Mis brazos lo abrazaron. Sentí, mientras lo sentía a él, la piel de Yan. Lo toqué y le dije: Estoy a tu servicio. Se estremeció como un árbol joven en medio de una tormenta. Me abrazó. Dijo con voz suave: Déjame, déjame poseerte.

Sus labios eran tiernos, tiernos como una fruta de lychee pelada. Mi corazón bebió su jugo pegajoso. ¿Quieres saber mi nombre?, dijo. No, le contesté. No quiero saber tu nombre porque no vamos a volver a vernos.

Humedeció mis mejillas. Entre sus brazos firmes encontré mi sed. Permanecimos bajo el tupido osmanto, envueltos por su dulce olor. Se oyó un ruido a lo lejos. Un grupo de gente con linternas se acercaba en nuestra dirección. Eran guardias de las patrullas de control criminal de la ciudad. Nos separamos y nos retiramos a las sombras. Me apoyé en el tronco cuando el barrido de linternas pasó a mi lado. Mientras seguía el movimiento de los rayos de luz, me sorprendí al ver otras figuras humanas entre los arbustos.
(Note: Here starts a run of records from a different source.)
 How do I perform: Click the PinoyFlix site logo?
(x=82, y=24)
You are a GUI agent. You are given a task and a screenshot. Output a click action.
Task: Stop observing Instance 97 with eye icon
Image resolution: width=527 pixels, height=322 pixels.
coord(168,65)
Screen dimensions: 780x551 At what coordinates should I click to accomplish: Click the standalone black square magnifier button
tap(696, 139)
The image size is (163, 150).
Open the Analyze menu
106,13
No unas pocas, sino muchas. Cabezas pegadas entre sí, susurrando en la oscuridad.

El supervisor y yo caminamos por el parque como criminales prófugos. Cuando las patrullas se alejaron, pasamos por detrás del tablón de anuncios del parque. El tablón estaba lleno de fotografías de criminales, ladrones, hombres y mujeres atrapados en pleno adulterio. Alrededor de los cuadros había artículos de crítica pública.

Caminó detrás de mí y se mantuvo a tres metros de distancia. Intentamos encontrar un lugar en el que sentarnos. Pero todos los bancos de la zona arbolada próximos a la maleza, protegidos por las sombras donde los ojos de los fantasmas no centelleaban, estaban ocupados por parejas. En cada banco había tres parejas, colocadas en direcciones opuestas. Nadie molestaba a nadie. Todos estaban ocupados con sus ardientes asuntos, susurrando y acariciándose.
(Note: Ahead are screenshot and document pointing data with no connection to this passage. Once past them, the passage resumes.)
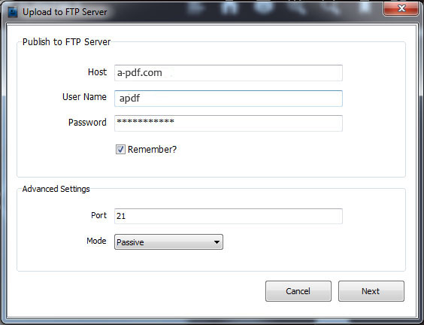Click the Mode label

(x=96, y=241)
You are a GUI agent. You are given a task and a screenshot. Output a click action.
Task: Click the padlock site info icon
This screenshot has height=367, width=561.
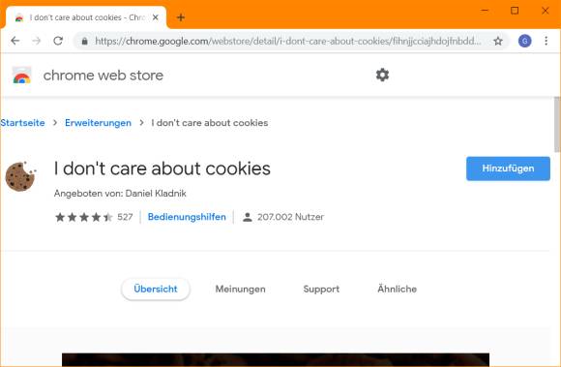coord(84,42)
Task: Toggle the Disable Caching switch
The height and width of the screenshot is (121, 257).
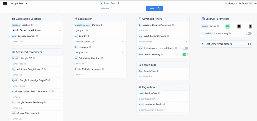Action: pos(248,33)
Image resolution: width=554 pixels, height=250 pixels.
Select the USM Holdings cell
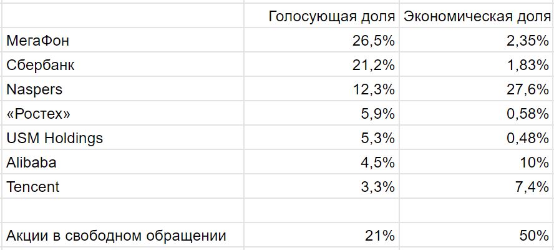pyautogui.click(x=54, y=138)
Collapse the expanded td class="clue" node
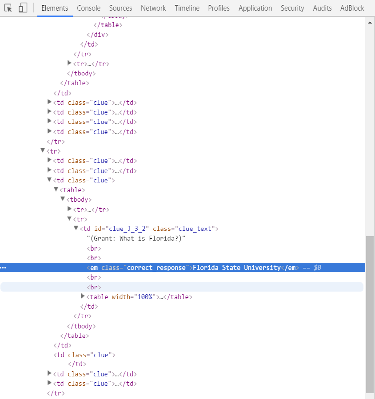 point(49,180)
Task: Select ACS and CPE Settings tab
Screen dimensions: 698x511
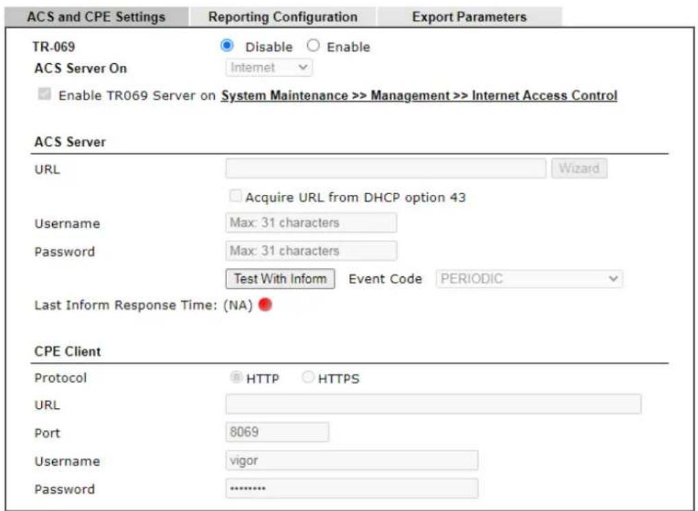Action: [x=96, y=17]
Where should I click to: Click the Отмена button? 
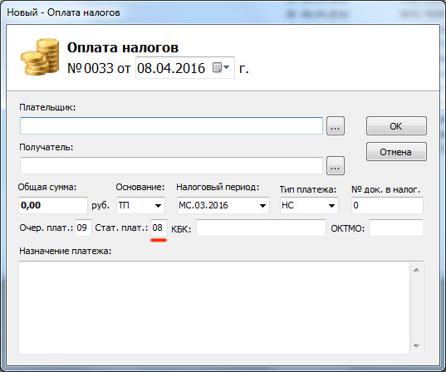[x=396, y=152]
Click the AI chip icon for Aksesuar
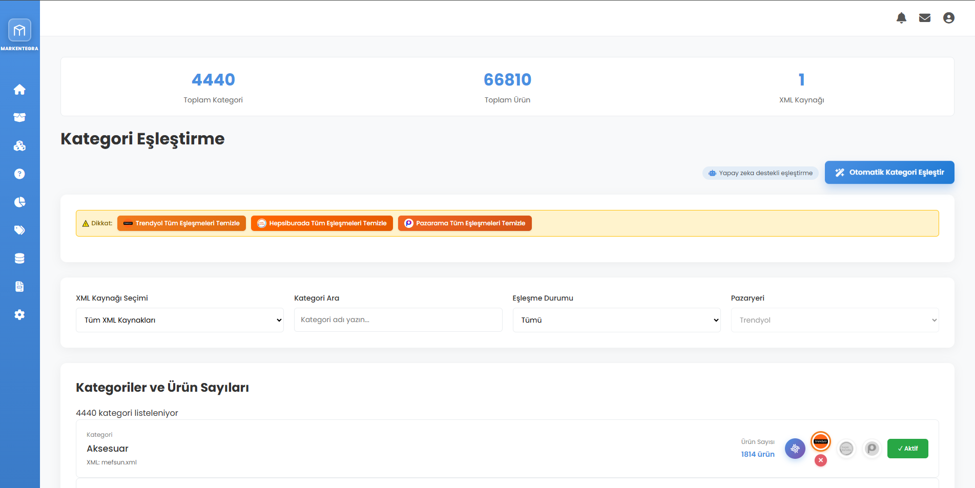The width and height of the screenshot is (975, 488). point(795,449)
Finalmente descubrimos un sitio tranquilo detrás de los servicios públicos. Nos arrastramos adentrándonos en la maleza y nos quedamos echados sobre la espalda encima de la hierba. La oscuridad me atraía. Le pedí que me cantara algún fragmento de una de sus óperas favoritas. Me canturreó a la oreja:

De pie junto a la verja
la mujer es más delgada que una flor marchita.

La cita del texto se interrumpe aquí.